As I reflect on Bioshock and thus the completion of this entry of Revisiting the Classics, I feel as though my appreciation for the title has increased further; something I would have said previously was impossible. The care with which each element in Rapture was created, each plot string crafted, and each character realized, is staggering. And even beyond the various themes I’ve highlighted, it is also quite apt in simply portraying human imperfection at its core. As Rapture was so brilliantly created by Ryan, it was just as easily destroyed by Fontaine.
Bioshock will always remain one of my favorite games ever developed and I feel it’s an important title for the industry – beyond what most gamers likely realize. But then, I think I’ve made that clear by now. So rather than me continuing to type, whether or not you’ve played Bioshock before, would you kindly go play it?
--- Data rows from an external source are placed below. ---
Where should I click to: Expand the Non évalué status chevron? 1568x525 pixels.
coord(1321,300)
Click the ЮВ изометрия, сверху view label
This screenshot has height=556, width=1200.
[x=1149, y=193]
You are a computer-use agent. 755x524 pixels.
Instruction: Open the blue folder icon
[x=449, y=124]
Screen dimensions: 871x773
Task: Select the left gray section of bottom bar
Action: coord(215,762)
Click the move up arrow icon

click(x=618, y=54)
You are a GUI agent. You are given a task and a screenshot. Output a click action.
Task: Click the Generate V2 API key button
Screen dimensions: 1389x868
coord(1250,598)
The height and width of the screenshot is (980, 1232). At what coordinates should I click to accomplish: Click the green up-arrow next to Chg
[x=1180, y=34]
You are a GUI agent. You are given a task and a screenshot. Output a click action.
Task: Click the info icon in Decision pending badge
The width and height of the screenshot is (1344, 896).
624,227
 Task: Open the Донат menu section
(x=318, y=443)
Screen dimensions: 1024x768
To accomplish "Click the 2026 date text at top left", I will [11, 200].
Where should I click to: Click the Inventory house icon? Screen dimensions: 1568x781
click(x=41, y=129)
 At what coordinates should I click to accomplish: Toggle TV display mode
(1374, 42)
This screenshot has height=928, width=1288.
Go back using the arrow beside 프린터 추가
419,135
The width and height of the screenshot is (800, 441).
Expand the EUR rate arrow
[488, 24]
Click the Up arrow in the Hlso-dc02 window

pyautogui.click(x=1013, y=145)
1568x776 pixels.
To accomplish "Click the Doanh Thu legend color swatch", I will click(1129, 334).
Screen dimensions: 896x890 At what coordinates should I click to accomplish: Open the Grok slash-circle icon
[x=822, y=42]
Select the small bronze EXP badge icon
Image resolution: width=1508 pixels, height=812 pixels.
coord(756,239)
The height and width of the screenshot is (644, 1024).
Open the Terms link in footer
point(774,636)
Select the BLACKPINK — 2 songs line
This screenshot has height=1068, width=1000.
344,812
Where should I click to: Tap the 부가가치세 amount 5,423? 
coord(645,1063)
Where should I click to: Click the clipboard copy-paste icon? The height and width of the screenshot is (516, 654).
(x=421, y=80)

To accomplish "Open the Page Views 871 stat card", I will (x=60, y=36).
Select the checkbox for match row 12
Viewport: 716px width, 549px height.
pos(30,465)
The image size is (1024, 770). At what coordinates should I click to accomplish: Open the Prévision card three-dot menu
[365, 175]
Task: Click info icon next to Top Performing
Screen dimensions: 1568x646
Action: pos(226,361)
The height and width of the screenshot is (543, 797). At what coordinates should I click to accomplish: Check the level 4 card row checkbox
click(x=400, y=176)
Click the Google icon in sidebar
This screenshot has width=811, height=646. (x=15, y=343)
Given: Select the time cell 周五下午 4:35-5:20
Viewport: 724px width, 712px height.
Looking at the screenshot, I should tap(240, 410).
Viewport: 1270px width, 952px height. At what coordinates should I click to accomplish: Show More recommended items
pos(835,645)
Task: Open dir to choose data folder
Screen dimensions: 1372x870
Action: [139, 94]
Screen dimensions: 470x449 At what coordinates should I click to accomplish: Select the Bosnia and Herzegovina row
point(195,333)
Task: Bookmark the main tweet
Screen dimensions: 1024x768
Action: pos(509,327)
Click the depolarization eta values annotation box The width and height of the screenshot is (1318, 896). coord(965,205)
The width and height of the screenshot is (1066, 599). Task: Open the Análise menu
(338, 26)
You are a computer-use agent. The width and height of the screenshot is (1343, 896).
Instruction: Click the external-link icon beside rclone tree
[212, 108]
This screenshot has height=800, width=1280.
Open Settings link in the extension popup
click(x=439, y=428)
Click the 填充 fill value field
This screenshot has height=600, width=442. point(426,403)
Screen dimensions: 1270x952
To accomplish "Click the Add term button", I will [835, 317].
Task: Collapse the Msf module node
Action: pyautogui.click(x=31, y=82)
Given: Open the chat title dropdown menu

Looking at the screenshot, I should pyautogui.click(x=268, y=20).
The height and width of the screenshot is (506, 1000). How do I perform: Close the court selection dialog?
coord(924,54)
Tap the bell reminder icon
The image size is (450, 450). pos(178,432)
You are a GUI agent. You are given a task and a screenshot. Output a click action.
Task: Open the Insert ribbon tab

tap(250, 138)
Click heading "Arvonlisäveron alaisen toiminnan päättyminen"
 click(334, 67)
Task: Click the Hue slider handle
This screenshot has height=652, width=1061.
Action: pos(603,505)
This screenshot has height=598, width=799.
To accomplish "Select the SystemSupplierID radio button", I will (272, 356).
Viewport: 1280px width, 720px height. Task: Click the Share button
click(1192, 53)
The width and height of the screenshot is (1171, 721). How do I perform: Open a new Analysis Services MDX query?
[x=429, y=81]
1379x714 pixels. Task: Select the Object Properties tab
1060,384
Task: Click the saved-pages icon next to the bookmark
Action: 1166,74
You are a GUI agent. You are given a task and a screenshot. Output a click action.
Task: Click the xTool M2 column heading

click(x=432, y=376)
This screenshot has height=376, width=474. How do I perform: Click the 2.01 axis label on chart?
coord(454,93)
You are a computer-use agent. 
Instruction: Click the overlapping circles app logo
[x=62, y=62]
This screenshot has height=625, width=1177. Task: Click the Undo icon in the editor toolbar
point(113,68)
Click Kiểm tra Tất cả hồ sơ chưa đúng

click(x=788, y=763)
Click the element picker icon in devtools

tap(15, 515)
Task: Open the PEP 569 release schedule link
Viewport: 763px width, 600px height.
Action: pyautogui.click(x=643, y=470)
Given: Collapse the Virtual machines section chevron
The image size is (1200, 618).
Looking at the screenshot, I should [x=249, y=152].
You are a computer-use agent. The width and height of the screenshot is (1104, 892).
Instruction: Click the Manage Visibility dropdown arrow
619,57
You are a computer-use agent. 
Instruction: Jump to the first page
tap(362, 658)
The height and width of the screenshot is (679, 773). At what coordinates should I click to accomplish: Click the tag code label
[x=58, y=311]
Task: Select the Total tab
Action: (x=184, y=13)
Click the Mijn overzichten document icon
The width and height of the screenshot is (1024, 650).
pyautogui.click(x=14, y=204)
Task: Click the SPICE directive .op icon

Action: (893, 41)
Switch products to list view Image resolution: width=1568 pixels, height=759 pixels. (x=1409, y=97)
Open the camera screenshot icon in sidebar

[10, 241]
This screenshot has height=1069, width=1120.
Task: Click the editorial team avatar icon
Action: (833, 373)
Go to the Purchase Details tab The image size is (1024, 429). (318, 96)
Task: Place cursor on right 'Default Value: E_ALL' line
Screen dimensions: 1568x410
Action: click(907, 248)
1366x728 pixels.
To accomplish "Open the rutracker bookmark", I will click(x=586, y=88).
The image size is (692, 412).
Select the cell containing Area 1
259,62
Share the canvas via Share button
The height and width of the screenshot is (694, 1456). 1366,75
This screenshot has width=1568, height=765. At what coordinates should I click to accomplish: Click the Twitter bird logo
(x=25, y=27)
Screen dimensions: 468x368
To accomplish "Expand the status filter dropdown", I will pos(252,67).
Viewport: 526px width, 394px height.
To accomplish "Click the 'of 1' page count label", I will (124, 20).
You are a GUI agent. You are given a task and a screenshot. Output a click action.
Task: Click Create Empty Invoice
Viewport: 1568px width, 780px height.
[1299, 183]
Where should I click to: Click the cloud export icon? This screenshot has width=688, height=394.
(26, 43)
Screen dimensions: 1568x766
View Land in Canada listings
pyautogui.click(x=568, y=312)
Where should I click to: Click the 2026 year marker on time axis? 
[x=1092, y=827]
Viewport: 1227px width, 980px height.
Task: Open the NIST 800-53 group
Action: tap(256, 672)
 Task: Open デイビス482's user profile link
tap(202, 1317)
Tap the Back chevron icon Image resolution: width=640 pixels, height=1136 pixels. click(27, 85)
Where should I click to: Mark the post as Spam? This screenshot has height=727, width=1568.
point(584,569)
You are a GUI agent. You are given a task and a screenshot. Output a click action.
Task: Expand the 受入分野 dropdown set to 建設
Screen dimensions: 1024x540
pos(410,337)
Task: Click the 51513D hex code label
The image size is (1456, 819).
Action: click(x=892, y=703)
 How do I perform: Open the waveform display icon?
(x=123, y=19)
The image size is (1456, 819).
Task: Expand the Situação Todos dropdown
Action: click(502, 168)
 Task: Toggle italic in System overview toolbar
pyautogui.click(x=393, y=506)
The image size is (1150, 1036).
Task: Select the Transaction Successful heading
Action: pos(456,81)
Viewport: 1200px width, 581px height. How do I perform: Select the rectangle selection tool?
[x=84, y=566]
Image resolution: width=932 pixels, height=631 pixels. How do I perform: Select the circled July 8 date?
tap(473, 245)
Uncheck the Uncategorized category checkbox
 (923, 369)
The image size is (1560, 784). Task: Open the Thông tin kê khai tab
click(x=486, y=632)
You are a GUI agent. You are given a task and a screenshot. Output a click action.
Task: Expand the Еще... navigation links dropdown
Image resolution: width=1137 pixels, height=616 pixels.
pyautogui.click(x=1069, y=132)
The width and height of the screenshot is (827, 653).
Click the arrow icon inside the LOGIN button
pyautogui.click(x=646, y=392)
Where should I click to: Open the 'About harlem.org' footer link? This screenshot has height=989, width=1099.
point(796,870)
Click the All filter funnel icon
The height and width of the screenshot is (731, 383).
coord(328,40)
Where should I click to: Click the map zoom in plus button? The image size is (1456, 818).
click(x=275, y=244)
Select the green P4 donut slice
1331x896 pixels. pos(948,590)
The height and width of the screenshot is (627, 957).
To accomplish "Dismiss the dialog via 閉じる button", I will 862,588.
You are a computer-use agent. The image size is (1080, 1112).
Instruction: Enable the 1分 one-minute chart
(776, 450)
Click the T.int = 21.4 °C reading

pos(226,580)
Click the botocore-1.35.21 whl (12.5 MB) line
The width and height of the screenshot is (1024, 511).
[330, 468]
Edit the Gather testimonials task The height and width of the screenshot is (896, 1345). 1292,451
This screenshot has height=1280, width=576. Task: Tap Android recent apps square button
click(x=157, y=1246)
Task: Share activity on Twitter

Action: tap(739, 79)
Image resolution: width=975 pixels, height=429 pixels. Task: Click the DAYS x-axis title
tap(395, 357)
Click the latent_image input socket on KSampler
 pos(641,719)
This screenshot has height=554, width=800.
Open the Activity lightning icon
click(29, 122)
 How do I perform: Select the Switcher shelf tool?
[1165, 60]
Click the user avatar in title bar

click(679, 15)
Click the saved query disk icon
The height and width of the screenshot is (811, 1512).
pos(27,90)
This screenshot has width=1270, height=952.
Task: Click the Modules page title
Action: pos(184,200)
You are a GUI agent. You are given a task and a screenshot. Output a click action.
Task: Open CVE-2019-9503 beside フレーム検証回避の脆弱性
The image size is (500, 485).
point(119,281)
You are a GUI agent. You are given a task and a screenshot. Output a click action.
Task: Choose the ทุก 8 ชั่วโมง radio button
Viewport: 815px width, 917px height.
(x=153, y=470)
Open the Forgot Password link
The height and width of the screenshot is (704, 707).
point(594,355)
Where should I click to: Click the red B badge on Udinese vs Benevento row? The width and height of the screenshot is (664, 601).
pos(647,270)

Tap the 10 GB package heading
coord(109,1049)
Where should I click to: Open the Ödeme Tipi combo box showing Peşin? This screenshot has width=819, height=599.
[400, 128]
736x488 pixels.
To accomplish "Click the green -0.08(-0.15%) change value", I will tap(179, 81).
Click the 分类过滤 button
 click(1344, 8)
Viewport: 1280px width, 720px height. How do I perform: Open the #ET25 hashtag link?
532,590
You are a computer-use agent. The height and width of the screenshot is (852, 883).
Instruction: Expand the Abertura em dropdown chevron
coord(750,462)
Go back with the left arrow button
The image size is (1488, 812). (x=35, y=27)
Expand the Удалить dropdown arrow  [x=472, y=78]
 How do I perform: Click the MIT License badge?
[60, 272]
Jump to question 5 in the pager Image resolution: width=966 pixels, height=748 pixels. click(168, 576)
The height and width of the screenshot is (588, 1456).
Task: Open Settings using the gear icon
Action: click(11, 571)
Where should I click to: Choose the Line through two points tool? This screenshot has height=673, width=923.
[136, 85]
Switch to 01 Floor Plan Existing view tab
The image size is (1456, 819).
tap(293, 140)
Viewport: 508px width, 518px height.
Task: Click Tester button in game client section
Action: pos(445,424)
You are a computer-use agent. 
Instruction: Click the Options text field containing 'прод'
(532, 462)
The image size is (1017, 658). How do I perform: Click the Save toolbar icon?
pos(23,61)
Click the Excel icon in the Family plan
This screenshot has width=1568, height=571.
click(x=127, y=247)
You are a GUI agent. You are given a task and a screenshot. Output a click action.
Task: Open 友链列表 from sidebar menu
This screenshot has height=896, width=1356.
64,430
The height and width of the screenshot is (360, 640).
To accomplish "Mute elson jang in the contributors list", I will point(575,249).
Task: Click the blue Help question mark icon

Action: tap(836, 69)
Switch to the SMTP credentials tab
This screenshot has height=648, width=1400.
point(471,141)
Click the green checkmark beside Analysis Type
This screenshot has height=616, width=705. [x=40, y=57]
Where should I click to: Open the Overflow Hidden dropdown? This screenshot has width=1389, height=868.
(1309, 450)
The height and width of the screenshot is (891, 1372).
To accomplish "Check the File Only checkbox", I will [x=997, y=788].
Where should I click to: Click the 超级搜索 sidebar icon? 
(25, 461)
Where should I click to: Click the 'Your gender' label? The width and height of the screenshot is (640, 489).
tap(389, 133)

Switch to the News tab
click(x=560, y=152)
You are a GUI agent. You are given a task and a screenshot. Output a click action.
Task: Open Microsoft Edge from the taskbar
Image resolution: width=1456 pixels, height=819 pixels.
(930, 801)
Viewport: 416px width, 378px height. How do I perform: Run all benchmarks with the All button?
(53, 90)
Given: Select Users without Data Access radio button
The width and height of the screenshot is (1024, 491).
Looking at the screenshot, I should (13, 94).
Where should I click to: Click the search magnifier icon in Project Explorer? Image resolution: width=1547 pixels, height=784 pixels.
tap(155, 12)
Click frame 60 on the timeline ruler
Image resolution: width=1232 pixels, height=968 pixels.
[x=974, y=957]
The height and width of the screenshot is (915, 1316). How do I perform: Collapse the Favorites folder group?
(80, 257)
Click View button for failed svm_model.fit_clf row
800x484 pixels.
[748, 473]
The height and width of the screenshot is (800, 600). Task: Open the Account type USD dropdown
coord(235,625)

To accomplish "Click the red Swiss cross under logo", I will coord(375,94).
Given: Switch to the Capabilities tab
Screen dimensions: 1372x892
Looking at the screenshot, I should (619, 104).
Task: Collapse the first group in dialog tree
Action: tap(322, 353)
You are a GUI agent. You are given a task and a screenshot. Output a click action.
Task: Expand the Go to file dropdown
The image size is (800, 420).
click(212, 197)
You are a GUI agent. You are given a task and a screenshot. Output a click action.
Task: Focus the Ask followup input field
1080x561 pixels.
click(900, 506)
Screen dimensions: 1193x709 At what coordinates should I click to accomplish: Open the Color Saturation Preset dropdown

If you enjoyed this article and have a love for Bioshock, you should absolutely check out Rapture by John Shirley. It is the prequel to Bioshock and offers riveting insight into the background of the main characters and the building of Rapture.
And finally, I also highly recommend “Imagining Bioshock” which is the documentary that came with the Bioshock Collection. You can find the series of trailers for it below!
Finally, if you somehow skipped the expansions for Bioshock Infinite, or Infinite entirely, I suggest playing Burial at Sea. While part of Infinite, it is a prequel to Bioshock and ties the two worlds together in captivating fashion.